Reading text:
▬▬▬

National-Hebdo
- Type: Political journalism nationalist
- Publisher: Jean-Claude Varanne (1984–2008) Louis Aliot (2008)
- Editor-in-chief: Serge de Beketch (1985–1986) Roland Gaucher (1986–1993) Martin Peltier (1993–1998) Jean Bourdier (1998–1999) Yves Daoudal (1999–2008)
- Editor: François Brigneau (until 1998)
- Founded: 1984
- Ceased publication: 2008
- Language: French
- Headquarters: Paris, later Saint-Cloud
- Country: France
- Website: http://www.national-hebdo.net

= National-Hebdo =

French political newspaper

National-Hebdo was the unofficial weekly newspaper of the National Front (FN). For a long time, its offices were located in Le Paquebot, the headquarters of the political party. Created on 11 May 1984, it filed for bankruptcy on 12 June 2008.

▬▬▬

Assignment: Carry on the article about the newspaper National-Hebdo, picking up right after its final sentence.

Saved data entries
▬▬▬

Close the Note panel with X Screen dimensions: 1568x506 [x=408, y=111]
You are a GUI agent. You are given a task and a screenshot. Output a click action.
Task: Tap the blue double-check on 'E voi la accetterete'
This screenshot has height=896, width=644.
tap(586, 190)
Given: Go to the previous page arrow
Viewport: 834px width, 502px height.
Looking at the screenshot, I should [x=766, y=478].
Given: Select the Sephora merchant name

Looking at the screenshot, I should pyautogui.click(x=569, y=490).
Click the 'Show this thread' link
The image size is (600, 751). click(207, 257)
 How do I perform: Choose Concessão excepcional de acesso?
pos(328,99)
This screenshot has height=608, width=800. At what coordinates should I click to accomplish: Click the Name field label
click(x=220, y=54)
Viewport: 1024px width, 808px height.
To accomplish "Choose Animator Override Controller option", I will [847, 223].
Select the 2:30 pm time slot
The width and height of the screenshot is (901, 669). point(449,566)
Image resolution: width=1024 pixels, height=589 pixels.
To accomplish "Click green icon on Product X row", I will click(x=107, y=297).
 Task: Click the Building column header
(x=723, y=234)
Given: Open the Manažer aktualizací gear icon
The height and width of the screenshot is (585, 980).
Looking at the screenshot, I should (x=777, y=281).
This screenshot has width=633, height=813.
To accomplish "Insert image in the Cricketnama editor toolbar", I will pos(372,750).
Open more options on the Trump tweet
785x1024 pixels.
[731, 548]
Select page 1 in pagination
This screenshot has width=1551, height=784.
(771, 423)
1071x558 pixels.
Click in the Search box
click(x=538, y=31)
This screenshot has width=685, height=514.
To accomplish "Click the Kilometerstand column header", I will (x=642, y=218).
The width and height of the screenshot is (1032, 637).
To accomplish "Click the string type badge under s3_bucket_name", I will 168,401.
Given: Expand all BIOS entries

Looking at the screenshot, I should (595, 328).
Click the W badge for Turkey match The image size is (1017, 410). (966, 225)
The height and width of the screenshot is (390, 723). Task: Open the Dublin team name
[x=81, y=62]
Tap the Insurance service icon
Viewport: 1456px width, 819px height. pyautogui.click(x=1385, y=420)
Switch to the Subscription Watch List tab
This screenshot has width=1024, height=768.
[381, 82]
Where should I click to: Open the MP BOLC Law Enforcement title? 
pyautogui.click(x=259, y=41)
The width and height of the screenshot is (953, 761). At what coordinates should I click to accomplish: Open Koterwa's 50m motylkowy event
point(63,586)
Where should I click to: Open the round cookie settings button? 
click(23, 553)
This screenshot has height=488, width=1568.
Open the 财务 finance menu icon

▬▬▬

Output for this exercise:
== History ==
The editorial line closely followed the positions advocated by the FN. Initially titled "National Hebdo, the newspaper of Jean-Marie Le Pen," it was later changed to "National Hebdo, the newspaper of the National Front" in September 1985, "National Hebdo, a newspaper for the right" between 1989 and 1990, and "National Hebdo, a weekly for national information" starting in 1991.

== Management ==
The publication directors of National-Hebdo were Jean-Claude Varanne and later Louis Aliot. The last editor-in-chief and editorialist was Yves Daoudal (1999–2008). He succeeded Serge de Beketch (1985–1986), Roland Gaucher (1986–1993), Martin Peltier (1993–1998), and Jean Bourdier (1998–1999). Until 1998, the lead editorialist was François Brigneau, who left following the conflict between Jean-Marie Le Pen and Bruno Mégret.

== Closure ==
Running a deficit of hundreds of thousands of euros in 2008 and struggling with the FN's financial difficulties after poor results in the 2007 French legislative election, National-Hebdo declared bankruptcy in June 2008.

However, the newspaper continued to publish online.

Several former journalists of National-Hebdo later joined the editorial team of the journal Flash, which also included contributors such as Philippe Randa and Alain Soral.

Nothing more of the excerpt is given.